§ **The data**:
* * * * * * * * *

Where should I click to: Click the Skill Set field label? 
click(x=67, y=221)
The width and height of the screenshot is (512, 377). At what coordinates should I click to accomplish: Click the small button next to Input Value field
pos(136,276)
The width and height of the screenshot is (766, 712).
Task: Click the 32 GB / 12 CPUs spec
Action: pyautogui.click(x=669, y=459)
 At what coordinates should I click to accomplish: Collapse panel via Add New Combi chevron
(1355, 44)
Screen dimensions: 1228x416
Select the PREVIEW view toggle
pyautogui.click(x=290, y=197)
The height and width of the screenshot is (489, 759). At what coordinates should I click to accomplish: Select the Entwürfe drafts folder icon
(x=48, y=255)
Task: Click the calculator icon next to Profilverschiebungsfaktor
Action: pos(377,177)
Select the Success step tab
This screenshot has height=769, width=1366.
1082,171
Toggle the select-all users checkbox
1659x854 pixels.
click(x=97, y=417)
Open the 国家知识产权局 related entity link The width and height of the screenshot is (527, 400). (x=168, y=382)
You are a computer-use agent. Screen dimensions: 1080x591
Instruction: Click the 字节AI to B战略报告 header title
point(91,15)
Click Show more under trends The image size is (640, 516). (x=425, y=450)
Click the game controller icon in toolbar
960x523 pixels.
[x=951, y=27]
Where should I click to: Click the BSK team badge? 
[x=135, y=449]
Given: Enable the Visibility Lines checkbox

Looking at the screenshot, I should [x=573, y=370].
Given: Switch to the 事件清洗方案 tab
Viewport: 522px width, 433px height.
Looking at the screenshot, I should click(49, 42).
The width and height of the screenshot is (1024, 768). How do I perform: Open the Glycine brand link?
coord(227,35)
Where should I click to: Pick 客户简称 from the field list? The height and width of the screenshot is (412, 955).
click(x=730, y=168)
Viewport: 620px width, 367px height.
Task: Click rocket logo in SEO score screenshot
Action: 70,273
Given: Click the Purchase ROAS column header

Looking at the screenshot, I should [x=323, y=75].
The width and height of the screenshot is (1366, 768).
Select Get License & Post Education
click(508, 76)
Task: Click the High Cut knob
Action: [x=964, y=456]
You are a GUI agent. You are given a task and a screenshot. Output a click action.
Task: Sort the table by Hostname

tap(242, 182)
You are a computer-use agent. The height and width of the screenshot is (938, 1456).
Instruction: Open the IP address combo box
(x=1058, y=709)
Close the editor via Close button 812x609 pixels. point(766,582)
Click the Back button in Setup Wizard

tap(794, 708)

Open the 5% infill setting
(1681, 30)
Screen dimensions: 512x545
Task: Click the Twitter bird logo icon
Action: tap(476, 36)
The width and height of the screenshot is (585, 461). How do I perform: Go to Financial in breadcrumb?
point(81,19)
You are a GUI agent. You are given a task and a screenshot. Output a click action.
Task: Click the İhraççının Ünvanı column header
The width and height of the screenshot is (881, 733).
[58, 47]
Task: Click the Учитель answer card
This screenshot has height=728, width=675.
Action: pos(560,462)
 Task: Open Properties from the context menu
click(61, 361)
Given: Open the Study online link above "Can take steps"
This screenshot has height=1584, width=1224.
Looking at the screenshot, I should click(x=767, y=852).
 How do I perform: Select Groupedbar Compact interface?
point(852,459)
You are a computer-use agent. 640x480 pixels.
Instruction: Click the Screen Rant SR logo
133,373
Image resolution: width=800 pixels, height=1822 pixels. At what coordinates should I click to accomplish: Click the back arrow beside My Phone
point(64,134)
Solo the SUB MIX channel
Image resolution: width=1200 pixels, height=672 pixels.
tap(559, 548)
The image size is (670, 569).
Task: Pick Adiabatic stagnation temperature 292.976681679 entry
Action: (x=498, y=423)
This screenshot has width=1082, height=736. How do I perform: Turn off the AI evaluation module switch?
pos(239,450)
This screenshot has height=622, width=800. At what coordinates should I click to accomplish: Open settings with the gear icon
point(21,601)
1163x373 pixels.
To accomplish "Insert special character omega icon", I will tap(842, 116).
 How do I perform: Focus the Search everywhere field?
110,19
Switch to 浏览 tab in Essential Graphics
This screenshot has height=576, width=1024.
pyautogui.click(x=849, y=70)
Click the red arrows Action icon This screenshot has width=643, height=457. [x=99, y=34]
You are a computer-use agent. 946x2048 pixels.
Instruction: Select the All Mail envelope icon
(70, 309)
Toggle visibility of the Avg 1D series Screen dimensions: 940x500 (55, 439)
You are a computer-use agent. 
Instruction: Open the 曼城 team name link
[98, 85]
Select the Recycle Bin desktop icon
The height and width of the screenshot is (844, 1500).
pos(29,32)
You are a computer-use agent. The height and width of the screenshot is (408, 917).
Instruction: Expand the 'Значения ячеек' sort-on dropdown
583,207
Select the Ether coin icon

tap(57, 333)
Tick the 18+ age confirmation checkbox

* * * * * * * * *

What is needed is a verbatim copy of every line in the records above from the one containing "This screenshot has height=622, width=800." down to the one containing "is (408, 917).", both included, and nothing more.

This screenshot has height=622, width=800. At what coordinates should I click to accomplish: Open settings with the gear icon
point(21,601)
1163x373 pixels.
To accomplish "Insert special character omega icon", I will tap(842, 116).
 How do I perform: Focus the Search everywhere field?
110,19
Switch to 浏览 tab in Essential Graphics
This screenshot has height=576, width=1024.
pyautogui.click(x=849, y=70)
Click the red arrows Action icon This screenshot has width=643, height=457. [x=99, y=34]
You are a computer-use agent. 946x2048 pixels.
Instruction: Select the All Mail envelope icon
(70, 309)
Toggle visibility of the Avg 1D series Screen dimensions: 940x500 (55, 439)
You are a computer-use agent. 
Instruction: Open the 曼城 team name link
[98, 85]
Select the Recycle Bin desktop icon
The height and width of the screenshot is (844, 1500).
pos(29,32)
You are a computer-use agent. The height and width of the screenshot is (408, 917).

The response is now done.